I made good experiences with STX (Streaming Transformations for XML). Basically, it is a streamed version of XSLT, well suited to parsing huge amounts of data with minimal memory footprint. It has an implementation in Java named Joost.
It should be easy to come up with a STX transform that ignores all elements until the element matches a given XPath, copies that element and all its children (using an identity template within a template group), and continues to ignore elements until the next match.
UPDATE
I hacked together a STX transform that does what I understand you want. It mostly depends on STX-only features like template groups and configurable default templates.
<stx:transform xmlns:stx="http://stx.sourceforge.net/2002/ns"
version="1.0" pass-through="none" output-method="xml">
<stx:template match="element/child">
<stx:process-self group="copy" />
</stx:template>
<stx:group name="copy" pass-through="all">
</stx:group>
</stx:transform>
The pass-through="none"
at the stx:transform
configures the default templates (for nodes, attributes etc.) to produce no output, but process child elements. Then the stx:template
matches the XPath element/child
(this is the place where you put your match expression), it "processes self" in the "copy" group, meaning that the matching template from the group name="copy"
is invoked on the current element. That group has pass-though="all"
, so the default templates copy their input and process child elements. When the element/child
element is ended, control is passed back to the template that invoked process-self
, and the following elements are ignored again. Until the template matches again.

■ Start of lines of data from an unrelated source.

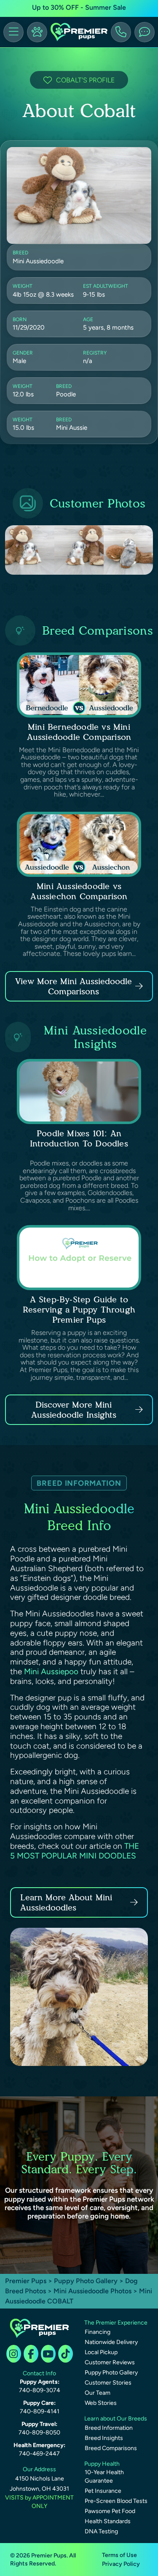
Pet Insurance (103, 2490)
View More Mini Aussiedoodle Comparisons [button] (73, 986)
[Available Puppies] (37, 32)
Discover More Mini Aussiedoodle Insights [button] (73, 1410)
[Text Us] (144, 32)
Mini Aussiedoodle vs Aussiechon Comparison (78, 891)
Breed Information (109, 2427)
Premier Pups (25, 2281)
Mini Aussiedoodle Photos (92, 2291)
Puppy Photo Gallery (86, 2281)
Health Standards (108, 2521)
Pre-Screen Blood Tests (116, 2501)
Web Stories (101, 2403)
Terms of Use (119, 2555)
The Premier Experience (115, 2322)
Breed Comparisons (111, 2448)
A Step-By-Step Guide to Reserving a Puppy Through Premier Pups (79, 1309)
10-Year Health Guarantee (104, 2476)
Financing (97, 2332)
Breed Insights (104, 2438)
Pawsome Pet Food (110, 2511)
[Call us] (121, 32)
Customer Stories (108, 2382)
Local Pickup (101, 2352)
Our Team (97, 2392)
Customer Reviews (110, 2362)
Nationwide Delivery (111, 2342)
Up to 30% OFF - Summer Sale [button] (79, 7)
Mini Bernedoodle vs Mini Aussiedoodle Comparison (79, 732)
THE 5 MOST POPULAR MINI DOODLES (74, 1851)
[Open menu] (13, 32)
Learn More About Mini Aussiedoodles (66, 1902)
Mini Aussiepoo (51, 1671)
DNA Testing (101, 2531)
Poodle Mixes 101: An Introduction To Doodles (79, 1138)
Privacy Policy (121, 2564)
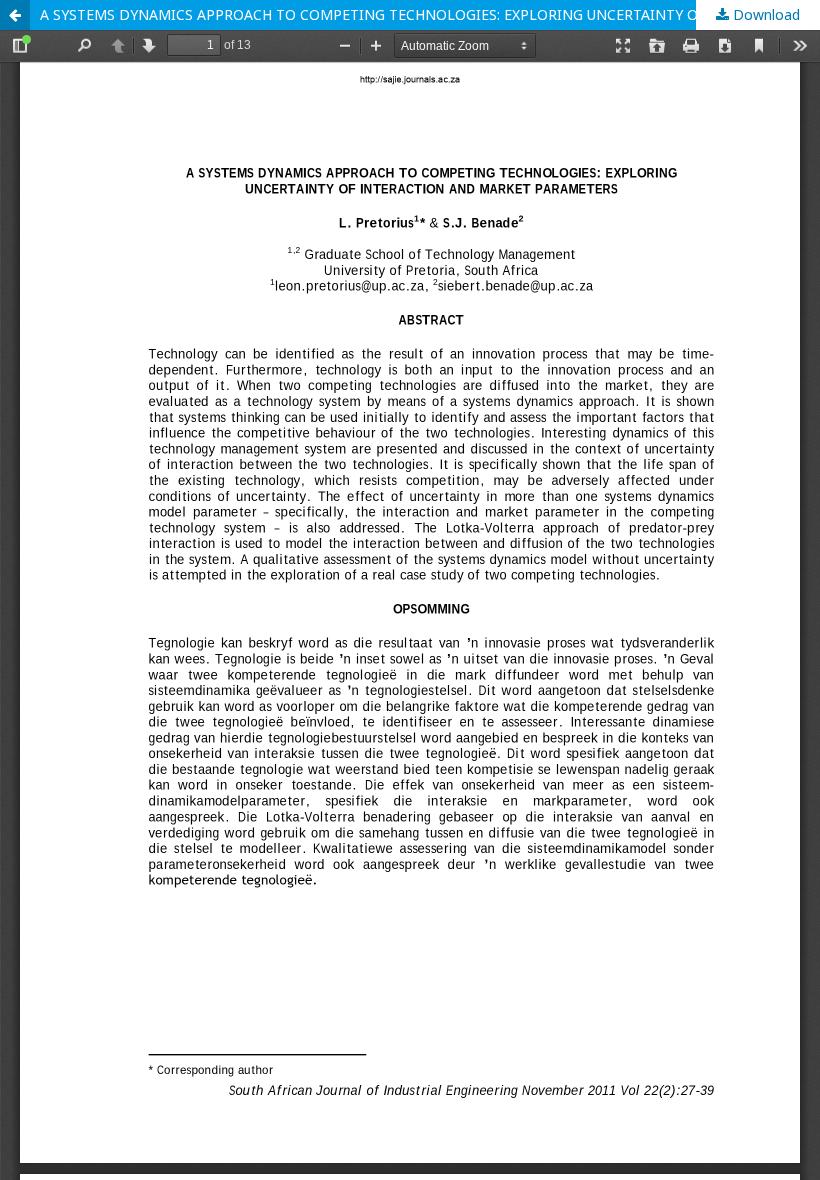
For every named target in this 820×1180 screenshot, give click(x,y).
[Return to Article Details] (15, 15)
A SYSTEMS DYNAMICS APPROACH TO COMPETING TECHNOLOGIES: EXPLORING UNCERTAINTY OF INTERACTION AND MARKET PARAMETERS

The following is an example input file:
<root>
<child attribute="no-parent, so no copy">
</child>
<element id="id1">
<child attribute="value1">
text1<b>bold</b>
</child>
</element>
<element id="id2">
<child attribute="value2">
text2
<x:childX xmlns:x="http://x.example.com/x">
<!-- comment -->
yet more<b i="i" x:i="x-i" ></b>
</x:childX>
</child>
</element>
</root>
This is the corresponding output file:
<?xml version="1.0" encoding="UTF-8"?>
<child attribute="value1">
text1<b>bold</b>
</child><child attribute="value2">
text2
<x:childX xmlns:x="http://x.example.com/x">
<!-- comment -->
yet more<b i="i" x:i="x-i" />
</x:childX>
</child>
The unusual formatting is a result of skipping the text nodes containing newlines outside the child
elements.